▶ _SUPPLIED MATERIAL_
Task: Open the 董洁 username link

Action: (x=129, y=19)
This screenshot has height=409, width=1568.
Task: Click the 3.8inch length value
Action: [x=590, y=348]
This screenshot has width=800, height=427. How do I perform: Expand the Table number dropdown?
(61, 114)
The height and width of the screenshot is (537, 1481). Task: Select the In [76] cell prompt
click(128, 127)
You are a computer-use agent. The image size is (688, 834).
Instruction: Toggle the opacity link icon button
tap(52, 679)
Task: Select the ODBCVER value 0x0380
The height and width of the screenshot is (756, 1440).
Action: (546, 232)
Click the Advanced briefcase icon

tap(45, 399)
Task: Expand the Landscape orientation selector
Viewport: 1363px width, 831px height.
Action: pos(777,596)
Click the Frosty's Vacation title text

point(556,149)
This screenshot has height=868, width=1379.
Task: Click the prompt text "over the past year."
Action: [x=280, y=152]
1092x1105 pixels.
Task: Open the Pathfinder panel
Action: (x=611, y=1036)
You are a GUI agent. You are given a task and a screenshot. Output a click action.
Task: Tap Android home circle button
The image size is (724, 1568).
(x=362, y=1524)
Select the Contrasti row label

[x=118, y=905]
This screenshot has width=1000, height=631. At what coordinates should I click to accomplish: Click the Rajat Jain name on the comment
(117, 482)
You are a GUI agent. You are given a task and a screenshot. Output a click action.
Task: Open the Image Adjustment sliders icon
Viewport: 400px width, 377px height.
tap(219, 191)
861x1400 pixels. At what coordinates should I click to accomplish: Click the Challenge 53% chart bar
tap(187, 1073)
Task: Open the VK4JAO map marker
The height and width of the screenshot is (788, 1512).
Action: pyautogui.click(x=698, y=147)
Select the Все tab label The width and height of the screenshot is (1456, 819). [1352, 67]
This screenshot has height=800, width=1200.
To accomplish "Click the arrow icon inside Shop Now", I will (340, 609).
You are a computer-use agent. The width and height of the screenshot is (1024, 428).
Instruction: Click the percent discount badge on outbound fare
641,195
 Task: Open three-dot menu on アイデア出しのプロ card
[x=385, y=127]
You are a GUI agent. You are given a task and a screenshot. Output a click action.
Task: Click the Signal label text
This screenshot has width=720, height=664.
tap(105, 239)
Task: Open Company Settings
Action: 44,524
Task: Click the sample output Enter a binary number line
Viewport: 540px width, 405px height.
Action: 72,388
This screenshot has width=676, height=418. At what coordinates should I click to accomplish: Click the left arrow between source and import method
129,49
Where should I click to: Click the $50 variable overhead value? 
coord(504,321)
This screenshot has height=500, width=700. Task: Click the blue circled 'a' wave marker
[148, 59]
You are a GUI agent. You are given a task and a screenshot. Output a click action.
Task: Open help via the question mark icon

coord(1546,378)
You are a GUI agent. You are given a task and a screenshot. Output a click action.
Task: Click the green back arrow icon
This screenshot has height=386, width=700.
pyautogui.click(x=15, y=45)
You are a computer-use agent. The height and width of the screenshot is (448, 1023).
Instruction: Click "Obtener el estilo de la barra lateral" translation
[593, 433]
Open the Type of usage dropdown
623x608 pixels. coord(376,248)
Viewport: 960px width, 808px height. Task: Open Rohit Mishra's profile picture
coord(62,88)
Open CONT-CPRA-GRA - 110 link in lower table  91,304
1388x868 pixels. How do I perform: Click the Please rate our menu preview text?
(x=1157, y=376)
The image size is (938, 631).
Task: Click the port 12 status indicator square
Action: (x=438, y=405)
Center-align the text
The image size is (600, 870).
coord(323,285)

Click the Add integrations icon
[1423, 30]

▶ _PROMPT_
Find the line with "Instruction: Click the" in the entries above. Retype it and each line after it, exactly, through the line with "Task: Click the Signal label text", and stop there.

▶ _REPLY TO THE TASK_
Instruction: Click the percent discount badge on outbound fare
641,195
 Task: Open three-dot menu on アイデア出しのプロ card
[x=385, y=127]
You are a GUI agent. You are given a task and a screenshot. Output a click action.
Task: Click the Signal label text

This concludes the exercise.